The ADMET PredictorTM module was used to generate estimates for many GastroPlusTM inputs: MW (g/mol), molecular radius (Å), acid and base ionization constants, (pKa or pKb), octanol/ water partition coefficient (logP); distribution coefficient at physiological pH = 7.4 (logD) aqueous solubility (Aq Sol, mg/mL), solubility in biorelevant media (mg/mL), diffusion coefficient (Diff Coeff, cm2/s × 105), effective human jejunal permeability (Peff, cm/s × 104), as well as some pharmacokinetic parameters, such as percent unbound in plasma (fp, %), Blood/Plasma Ratio (RBP) and volume of distribution (Vc, L/kg). Additionally, the software allowed calculation of Maximum Absorbable Dose (MAD, mg), an important parameter in assessment of drug “developability” [64].
The pKa information was further used to evaluate solubility vs. pH and logD vs. pH profiles (used in pH dependent dissolution and absorption models).
The Advanced Compartmental Absorption and Transit Model (ACAT) model [28] implemented in GastroPlusTM was used to predict the rate and extent of oral absorption. Simulation of oral absorption was performed in the GastroPlusTM Single Simulation Mode with the default Absorption Scale Factor (ASF) values in the Human-Physiological-Fasted mode. The ACAT model of the human gastrointestinal tract used for the simulations comprises nine successive compartments, the first one representing the stomach and subsequent compartments corresponding to duodenum, jejunum (two compartments), ileum (three compartments), cecum, and ascending colon.

(Saved data entries)

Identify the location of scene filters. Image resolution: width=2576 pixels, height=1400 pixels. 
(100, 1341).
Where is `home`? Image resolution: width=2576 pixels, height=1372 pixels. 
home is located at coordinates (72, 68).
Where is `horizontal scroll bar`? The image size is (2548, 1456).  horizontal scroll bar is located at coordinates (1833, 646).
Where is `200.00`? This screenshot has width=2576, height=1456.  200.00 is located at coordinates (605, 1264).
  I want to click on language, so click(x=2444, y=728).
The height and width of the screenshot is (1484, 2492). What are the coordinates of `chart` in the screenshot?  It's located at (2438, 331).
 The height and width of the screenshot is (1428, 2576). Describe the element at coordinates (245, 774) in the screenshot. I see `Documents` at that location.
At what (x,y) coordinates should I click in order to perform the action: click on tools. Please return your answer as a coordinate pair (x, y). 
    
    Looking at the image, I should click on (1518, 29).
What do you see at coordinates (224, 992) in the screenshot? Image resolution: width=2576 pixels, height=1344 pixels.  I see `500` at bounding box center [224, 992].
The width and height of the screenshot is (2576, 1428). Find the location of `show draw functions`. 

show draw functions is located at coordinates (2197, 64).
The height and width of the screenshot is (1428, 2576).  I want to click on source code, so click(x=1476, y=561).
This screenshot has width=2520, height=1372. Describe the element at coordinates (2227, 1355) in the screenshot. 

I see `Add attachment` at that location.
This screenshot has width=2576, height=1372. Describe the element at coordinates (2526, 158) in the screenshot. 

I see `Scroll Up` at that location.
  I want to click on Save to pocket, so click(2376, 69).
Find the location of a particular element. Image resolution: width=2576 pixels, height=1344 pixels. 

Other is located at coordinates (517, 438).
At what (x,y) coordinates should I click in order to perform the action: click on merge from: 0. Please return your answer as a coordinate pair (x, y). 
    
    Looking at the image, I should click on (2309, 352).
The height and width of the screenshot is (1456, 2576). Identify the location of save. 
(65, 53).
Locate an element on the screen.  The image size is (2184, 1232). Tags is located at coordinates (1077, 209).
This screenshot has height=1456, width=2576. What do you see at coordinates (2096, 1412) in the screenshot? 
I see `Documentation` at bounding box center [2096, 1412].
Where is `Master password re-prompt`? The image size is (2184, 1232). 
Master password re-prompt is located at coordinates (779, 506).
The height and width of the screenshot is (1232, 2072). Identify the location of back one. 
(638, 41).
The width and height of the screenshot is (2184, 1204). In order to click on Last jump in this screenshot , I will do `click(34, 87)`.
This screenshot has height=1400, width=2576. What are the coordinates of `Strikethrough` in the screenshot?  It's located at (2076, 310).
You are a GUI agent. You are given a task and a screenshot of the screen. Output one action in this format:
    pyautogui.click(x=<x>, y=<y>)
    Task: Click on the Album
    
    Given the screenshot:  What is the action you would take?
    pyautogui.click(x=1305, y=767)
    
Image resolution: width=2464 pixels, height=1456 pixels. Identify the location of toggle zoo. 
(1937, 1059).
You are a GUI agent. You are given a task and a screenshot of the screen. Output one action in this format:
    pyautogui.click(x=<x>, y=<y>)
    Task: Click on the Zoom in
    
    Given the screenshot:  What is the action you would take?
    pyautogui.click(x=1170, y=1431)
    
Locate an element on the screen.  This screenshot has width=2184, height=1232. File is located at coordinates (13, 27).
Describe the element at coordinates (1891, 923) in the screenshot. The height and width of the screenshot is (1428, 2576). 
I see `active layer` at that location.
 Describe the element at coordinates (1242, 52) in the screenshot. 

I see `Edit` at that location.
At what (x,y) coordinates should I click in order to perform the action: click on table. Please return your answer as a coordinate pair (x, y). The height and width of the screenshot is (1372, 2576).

* _Activity A_
In the passage on absorption modeling, reproduce word for word the part that opens with the words containing "The Advanced Compartmental" and closes with "and ascending colon.".
* _Activity B_
According to the passage on absorption modeling, how many successive compartments does the ACAT model of the human gastrointestinal tract comprise?
* _Activity C_
Extend the passage on absorption modeling, starting after its last sentence.

* _Response box A_
The Advanced Compartmental Absorption and Transit Model (ACAT) model [28] implemented in GastroPlusTM was used to predict the rate and extent of oral absorption. Simulation of oral absorption was performed in the GastroPlusTM Single Simulation Mode with the default Absorption Scale Factor (ASF) values in the Human-Physiological-Fasted mode. The ACAT model of the human gastrointestinal tract used for the simulations comprises nine successive compartments, the first one representing the stomach and subsequent compartments corresponding to duodenum, jejunum (two compartments), ileum (three compartments), cecum, and ascending colon.

* _Response box B_
Nine.

* _Response box C_
Parameter sensitivity analysis (PSA) was performed in order to identify critical parameters for oral absorption. PSA was performed using the GastroPlusTM build-in PSA simulation mode, in order to identify the critical parameters for oral absorption. PSA was performed with range from one tenth to ten-fold the tested input values, i.e., dose, reference solubility, particle radius as well as effective human jejunal permeability.
4. Conclusions
This paper evaluated the biopharmaceutical profile of several thiourea derivatives with antiproliferative and cytotoxic potential based on experimental equilibrium solubility studies and in silico prediction and modeling approaches. Based on the results from both in silico and in vitro experiments, the present investigation was able to rank the tested compounds in terms of biopharmaceutical behavior. The in silico simulations highlighted that only 1-ethyl-1H-pyrazol-5-yl derivatives (BC3, BM3 and BT3) are completely absorbed from the GI tract and their absorption is not sensitive to the main critical formulation variables i.e., dose and particle size, leading to low variability of their pharmacokinetic profile. The experimental in vitro studies also pointed out that the B3 series compounds are having the highest overall solubility in simulated gastric and intestinal media. Therefore, all results indicated that these compounds are having a more favorable absorption profile, making them the main candidates for advance to the pre-clinical in vivo studies. In addition, the results indicate that biopharmaceutical profiling represents a reliable method to improve the future prediction for similar compounds.
Acknowledgments
The authors acknowledge the financial support offered by the National Authority for Scientific Research of Romania, through CNCSIS-UEFISCDI, project number PN-II-RU-TE-2011-3-0228. Portions of these results were generated by GastroPlus™ software provided by Simulations Plus, Inc., (Lancaster, CA, USA).
Author Contributions
Valentina Anuta: Performed the experiments and prepared the manuscript; George Mihai Nitulescu: Research management, experiments design compounds synthesis and data analysis; Cristina Elena Dinu-Pîrvu: Experiment management and manuscript revision. Octavian Tudorel Olaru: Performed the experiments and prepared the manuscript.
Conflicts of Interest
The authors declare no conflict of interest.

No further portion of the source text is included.